Informing clients about conversion therapy
So what do ethical counselors do if clients state they are still interested in pursuing a referral for a counselor who offers conversion therapy? We advise professional counselors to discuss the potential harm of this therapy noted in evidence-based literature from scholarly publications in a manner that respects the client’s decision to seek it. This again relates to Standard A.1.a. (“Primary Responsibility”) and Standard A.4.b. (“Personal Values”), which requires counselors to be “aware of their own values, attitudes, beliefs and behaviors and avoid imposing values that are inconsistent with counseling goals.” The responsibility of counseling professionals at this juncture is to help clients make the most appropriate choices for themselves without the counselor imposing her/his values. To do so respects a client’s request and leaves open the possibility that the client can return to the professional counselor if the conversion therapy is ineffective or harms the client.

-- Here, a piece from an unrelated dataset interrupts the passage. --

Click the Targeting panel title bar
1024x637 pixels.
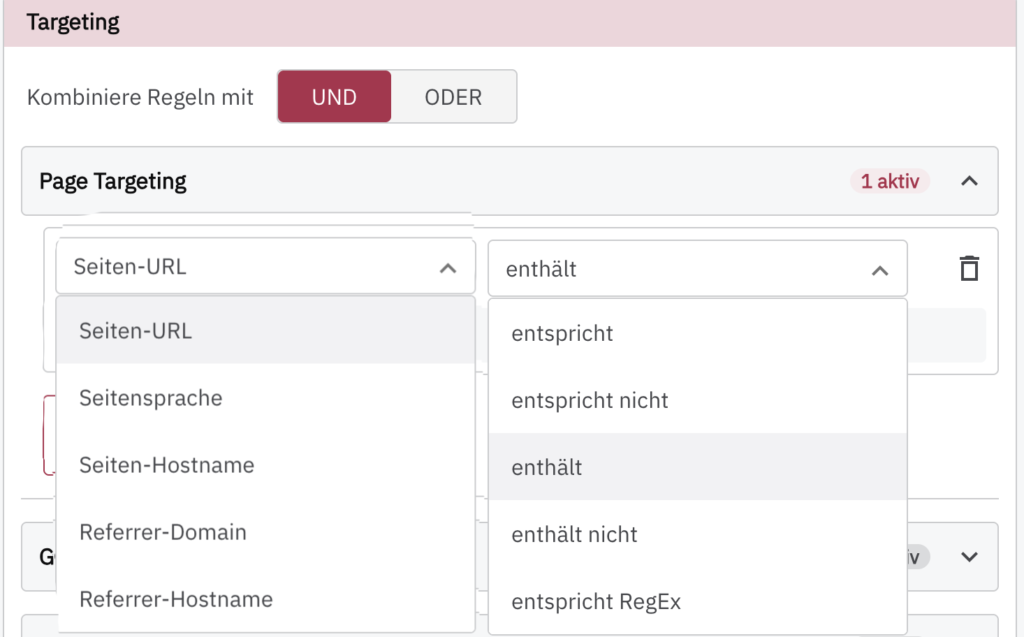[72, 21]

Again, Ethics Committee members agree that ethical practitioners refer clients seeking conversion therapy only under the conditions previously discussed. Further, it is imperative that counselors provide clients seeking conversion therapy with information about this form of treatment, including what types of information clients should expect from referral counselors. This information as well as implications for counselor educators can be obtained on the ACA website at www.counseling.org/ethics.